INSTRUCTION
Retype every line of the records below word for word, leaving out the pictures.

[Entries on finding words and elements]
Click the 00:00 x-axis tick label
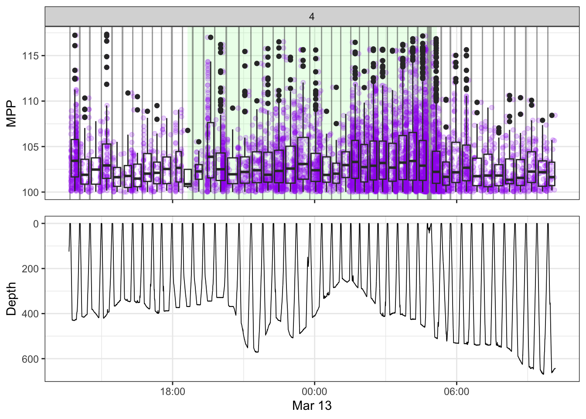Viewport: 586px width, 419px height. (x=314, y=392)
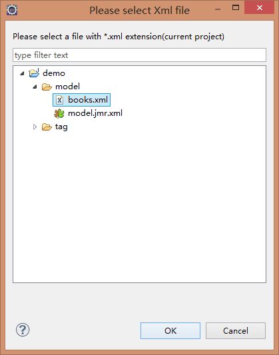Viewport: 279px width, 355px height.
Task: Select the tag folder label
Action: (x=61, y=127)
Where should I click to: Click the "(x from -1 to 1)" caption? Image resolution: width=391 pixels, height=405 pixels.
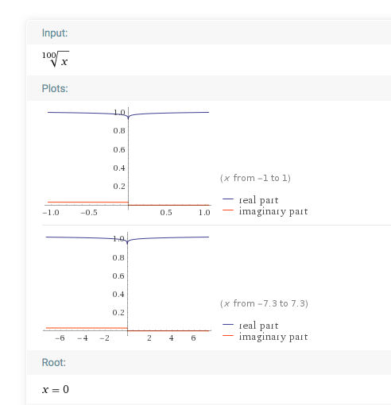[x=255, y=178]
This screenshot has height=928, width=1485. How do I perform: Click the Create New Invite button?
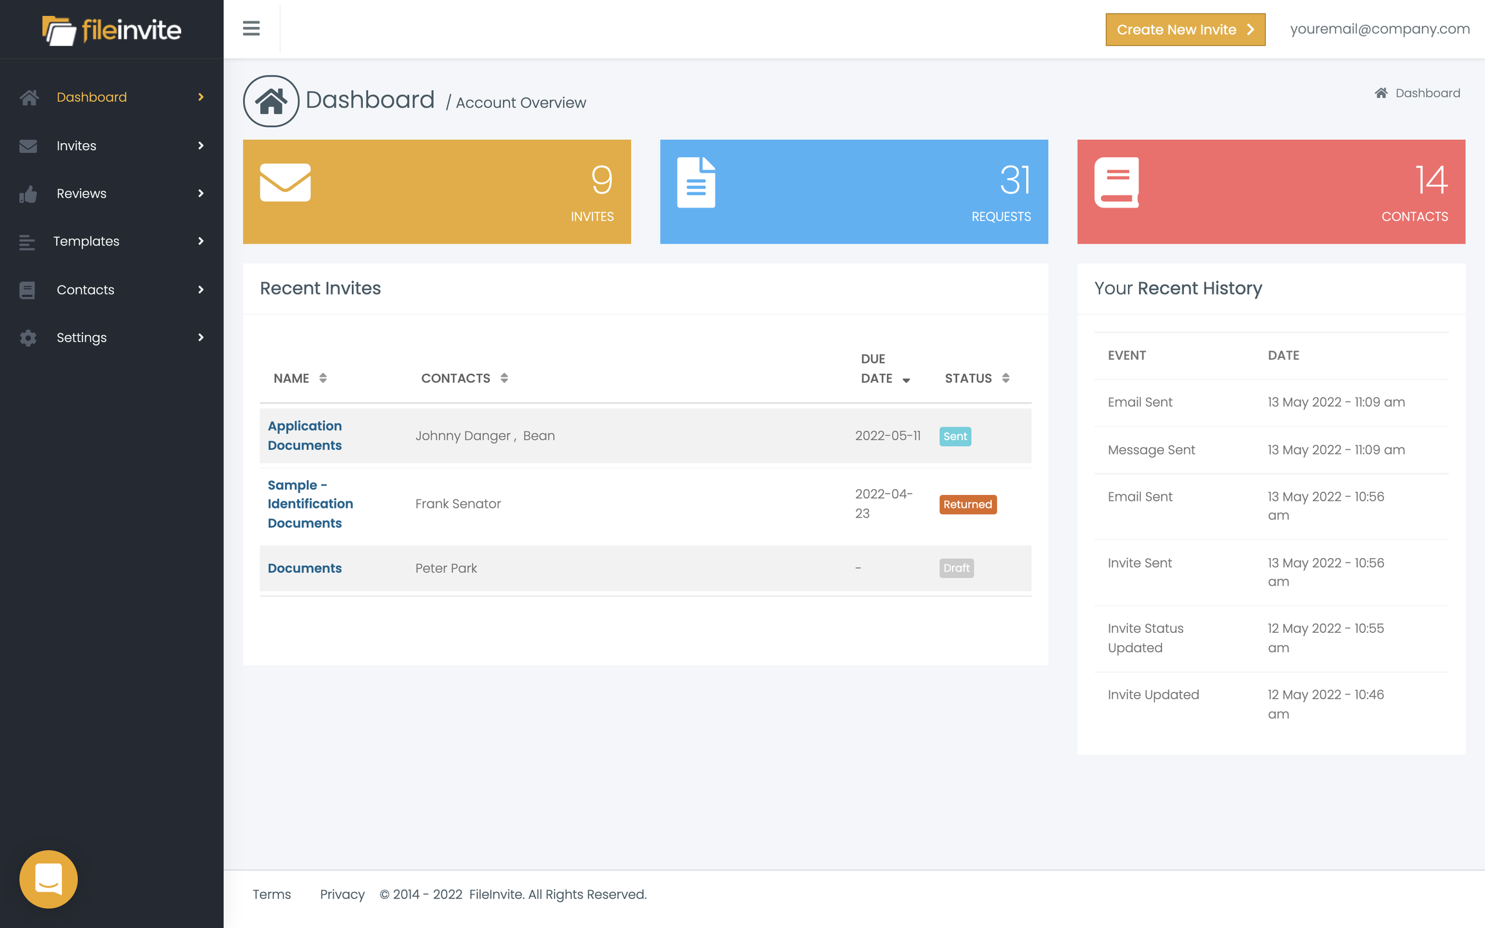pos(1185,30)
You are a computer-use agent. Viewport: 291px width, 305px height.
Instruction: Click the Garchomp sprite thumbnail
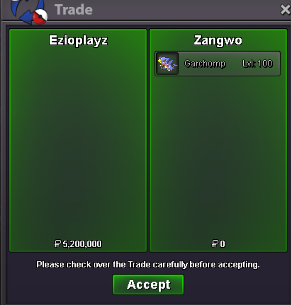(x=168, y=64)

WORKED ANSWER
Click the 00:00 x-axis tick label
Viewport: 586px width, 419px height. (x=314, y=392)
Viewport: 279px width, 355px height.
Task: Select the tag folder label
Action: (x=61, y=127)
Where should I click to: Click the "(x from -1 to 1)" caption? Image resolution: width=391 pixels, height=405 pixels.
[x=255, y=178]
This screenshot has height=928, width=1485. How do I perform: Click the Create New Invite button?
pos(1185,30)
You are a computer-use agent. Viewport: 291px width, 305px height.
Instruction: Click the Garchomp sprite thumbnail
(x=168, y=64)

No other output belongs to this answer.